On September 20, 1955, Lee collapsed on camera during a live show due to illness. His normal antics were so energetic that apparently the cameraman and the show's director assumed the fall an ad lib part of his performance. The "Peanut Gallery", an audience usually composed almost entirely of pre-adolescent children who were coached by a staff member, continued their enthusiastic cheering and applause from the on-stage bleachers. After as much as ten seconds of writhing by the stricken Lee, the camera abruptly panned to the still-cheering audience. The following afternoons Pinky Lee was not present. This effectively ended his leading role on the show, which continued without him until June 9, 1956.

Rumors that he had died of a heart attack, prompted by the incident, persisted for decades. Occasionally, newspaper items mentioned the "late" Lee – even though he was performing at a dinner theater in the same city as one of the reporting newspapers. The incident also spawned rumors that Lee had been institutionalized after going insane on live television.

In 1957, Lee hosted The Gumby Show, the original appearance of that clay animation character. In 1963, Lee attempted a return to kids' TV, hosting a local children's comedy program on KABC-TV in Los Angeles. This series was nationally syndicated for the 1964–65 TV seasons, but the program fell prey to creative interference from the show's producers and station management. Lee fought the interference, but his efforts were for naught. The Pinky Lee Kids TV Show went off the air after one season. One episode was released on DVD/VHS by Shokus Video, and a DVD with two episodes was released by Alpha Video.

Lee returned to television in 1983, appearing on NBC's Yummy Awards, a mock awards show hosted by Ricky Schroder that honored the best children's TV programming of the year.

===Movies and theatre===
Lee can be seen in films, including Lady of Burlesque, Earl Carroll Vanities, Pals of the Golden West, South of Caliente, and Blonde Ransom; and Lee appeared on television shows, including Ed Sullivan's Toast of the Town.

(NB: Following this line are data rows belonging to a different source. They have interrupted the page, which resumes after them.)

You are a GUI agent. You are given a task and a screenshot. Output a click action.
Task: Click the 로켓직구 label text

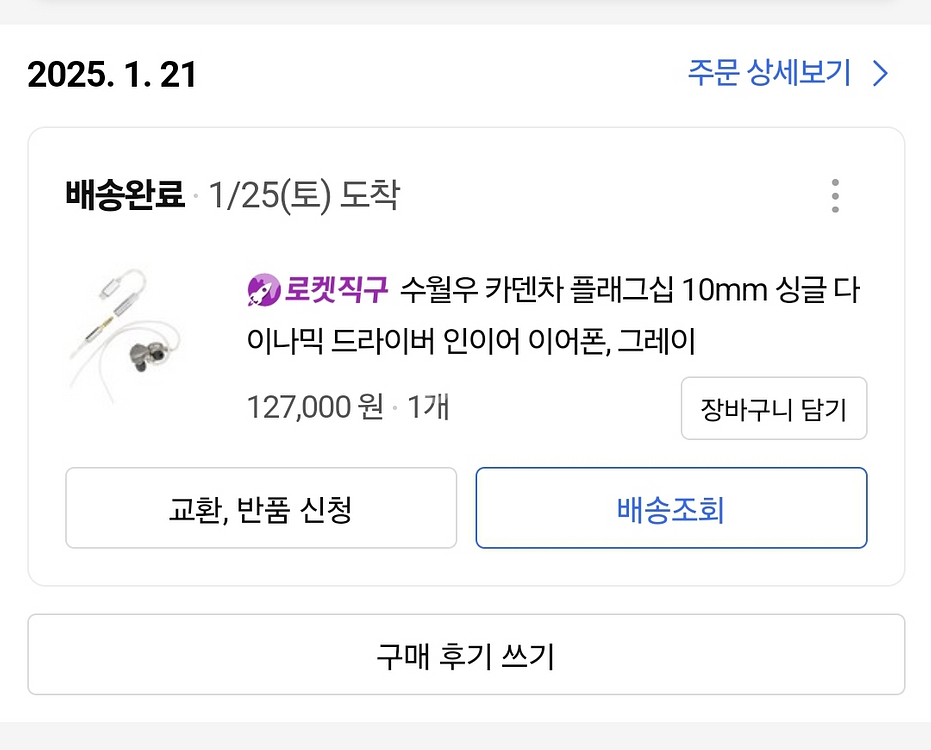[x=335, y=291]
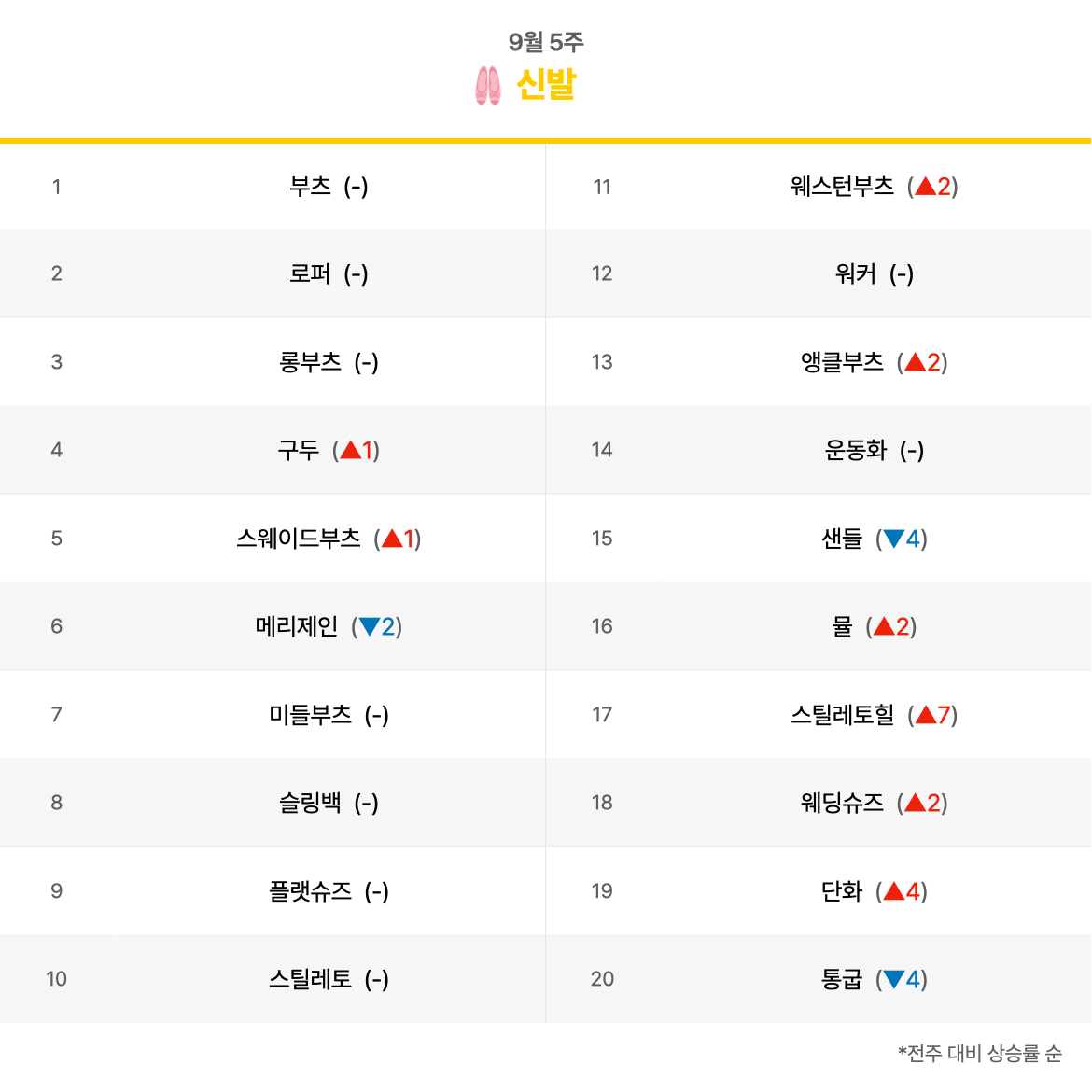Click the pink ballet shoes icon
The height and width of the screenshot is (1092, 1092).
tap(487, 85)
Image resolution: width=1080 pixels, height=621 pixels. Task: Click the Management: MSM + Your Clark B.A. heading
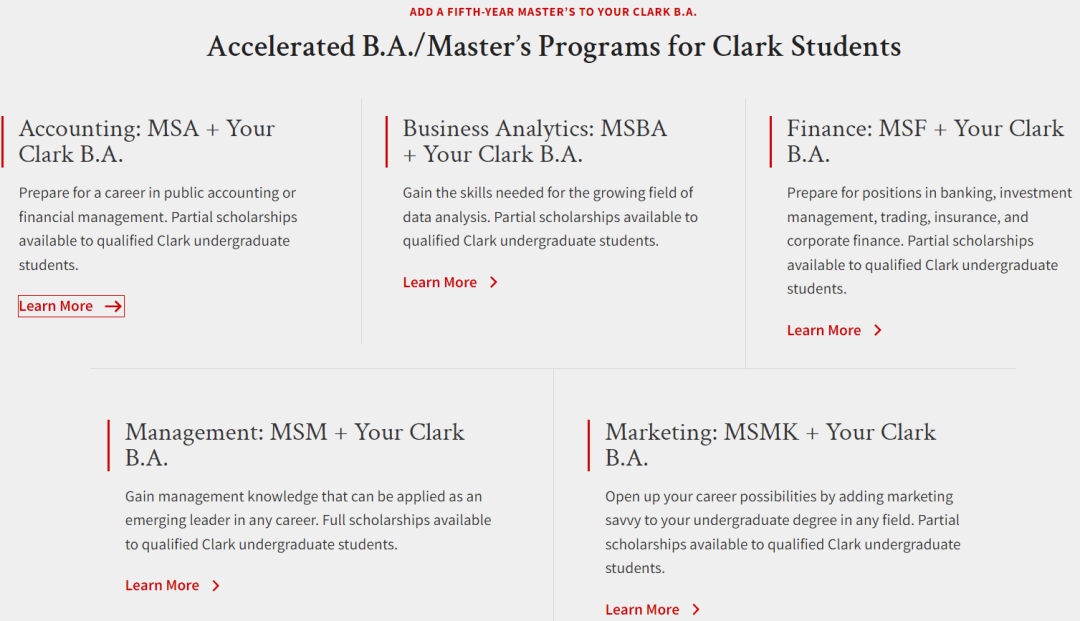(294, 445)
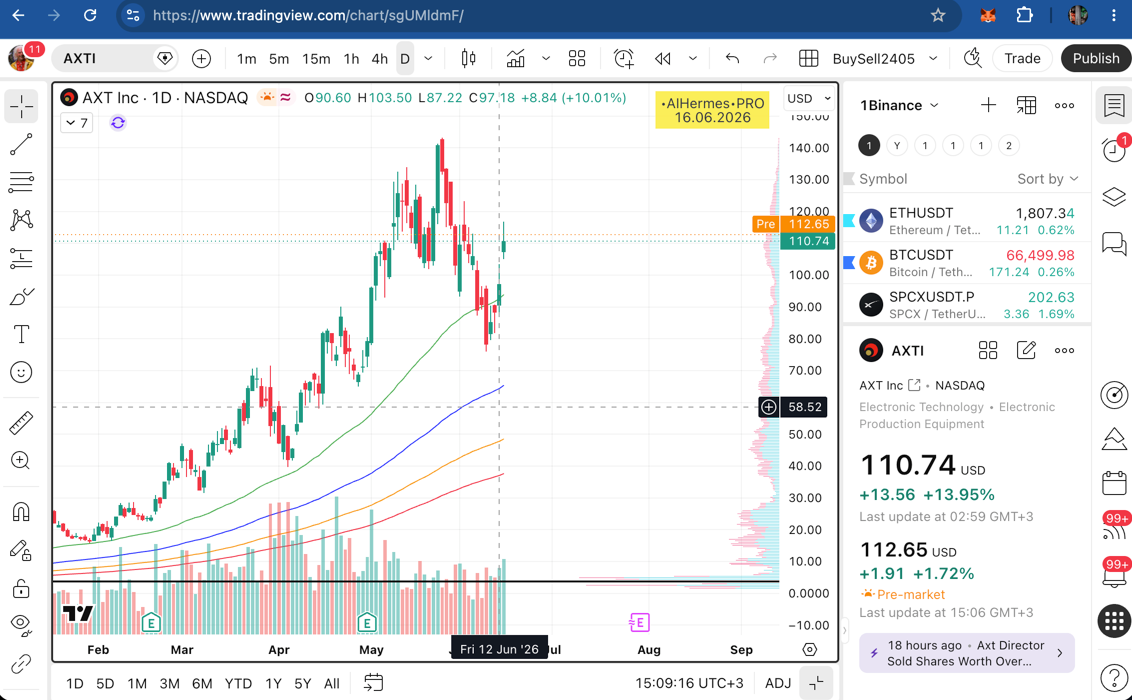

Lee also appeared in regional theatres throughout the U.S. in Sugar Babies and other shows in the late 1980s.

==Personal life==
Lee was married to Bebe, with whom he had two children, Patricia Bonnie Lee and Morgan David Lee. Lee's brother-in-law was well-known Tin Pan Alley songwriter Al Sherman. Lee was also the uncle of the Sherman Brothers, Robert and Richard, with whom he also worked from time to time in the 1950s.

==Later years and death==
In later years, Lee worked as a teacher and appeared in regional musical theater productions. He died in 1993 in Mission Viejo, California. His interment was at Mount Sinai Memorial Park Cemetery.

==Filmography==
===Film===

| Year | Title | Role | Notes |
| 1937 | Dental Follies | Dentist |  |
| 1943 | Lady of Burlesque | Mandy |  |
| 1945 | Earl Carroll Vanities | Pinky Price |  |
| Blonde Ransom | Pinky Lee |  |
| 1946 | One Exciting Week | Itchy |  |
| 1951 | Pals of the Golden West | Photographer |  |
| South of Caliente | Pinky |  |
| Pals of the Golden West | Pinky |  |
| 1954 | Hawaiian Nights | Pinky - the Valet |  |
| 1960 | Ocean's 11 | Riviera Employee | Uncredited |

===Television===

| Year | Title | Role | Notes |
| 1951 | Those Two | Regular |  |
| 1957 | The Gumby Show | Host |  |
| The Pinky Lee Show | Pinky Lee/Host | 5 episodes |
| 1960 | The Ed Sullivan Show | Comedian | 1 episode |
| 1979 | Here It Is, Burlesque! | Skits | TV Movie |

==Legacy==
He was also an inspiration for the Pee-wee Herman character.